The City of Tampa tore down its worn out convention center in the early 2000 and left that space on the river as an open park. They held a competition for a sculpture to be placed in the park. Our former church member, Nancy Young, won the privilege of placing her sculpture of two boys, Unitarian Religious Education children, in this park.
Our congregation’s social activism in the 1980s focused on work for affordable housing through the organization known as Housing Now and active participation in the Tampa Coalition for Peace and Justice and the UU Service Committee. For example, a busload of members went under the auspices of the UUSC to Cape Canaveral to protest the militarization of the space program.
UUCT joined the Hillsborough Organization for Progress and Equality (H.O.P.E.), an interfaith organization in 1991, and we remain actively involved in this organization. In addition, we recently have become active in RESULTS group. The congregation’s Young Religious Unitarian Universalists (YRUU) group sent members to Social Justice Conferences and marched on behalf of rights for farm workers.

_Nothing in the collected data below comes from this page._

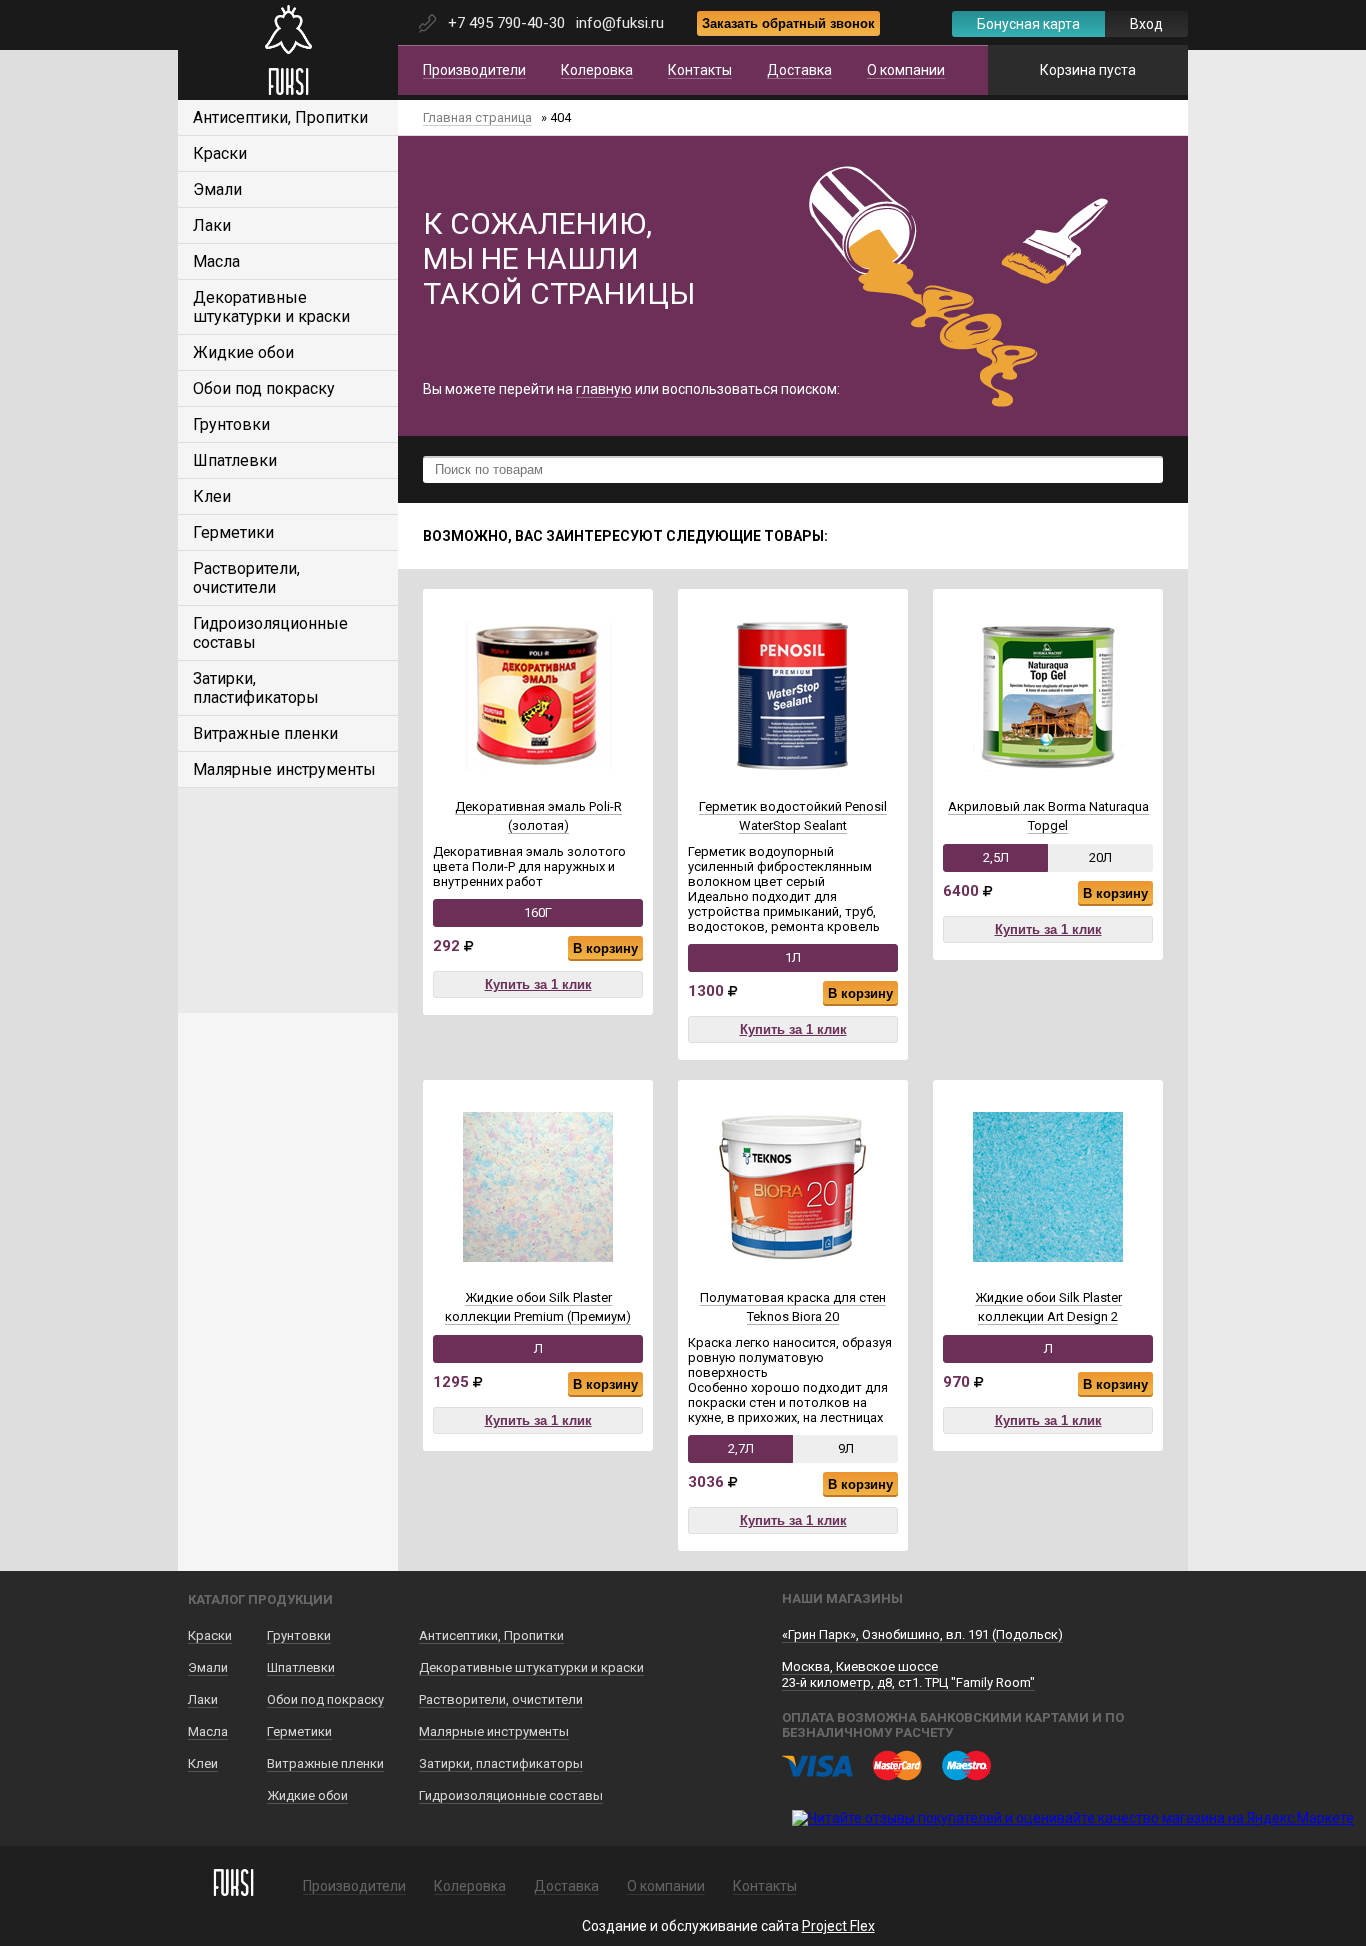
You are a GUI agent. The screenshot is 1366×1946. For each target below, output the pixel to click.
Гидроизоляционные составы (511, 1795)
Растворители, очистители (246, 578)
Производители (474, 70)
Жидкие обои (243, 352)
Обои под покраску (264, 388)
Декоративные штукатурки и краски (271, 307)
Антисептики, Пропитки (280, 117)
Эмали (217, 189)
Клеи (212, 496)
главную (604, 389)
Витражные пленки (265, 733)
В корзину (605, 948)
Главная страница (477, 117)
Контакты (700, 70)
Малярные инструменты (284, 769)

Standing on the Side of Love was supported by UUCT member, Tempie Taude, as she demonstrated against Arizona’s SB 107. For more details, see UU World article: “29 UU’ss Arrested in Phoenix Protest.”
Members of the congregation, supported by our leadership, participate in a variety of social action endeavors, such as marching in the city’s annual Martin Luther King Day parade and the Gay Pride parade, and working through the UU Service Committee. Annually we provide Christmas gifts to foster children through the Foster Angel program and collect and distribute food to migrate workers local to this area.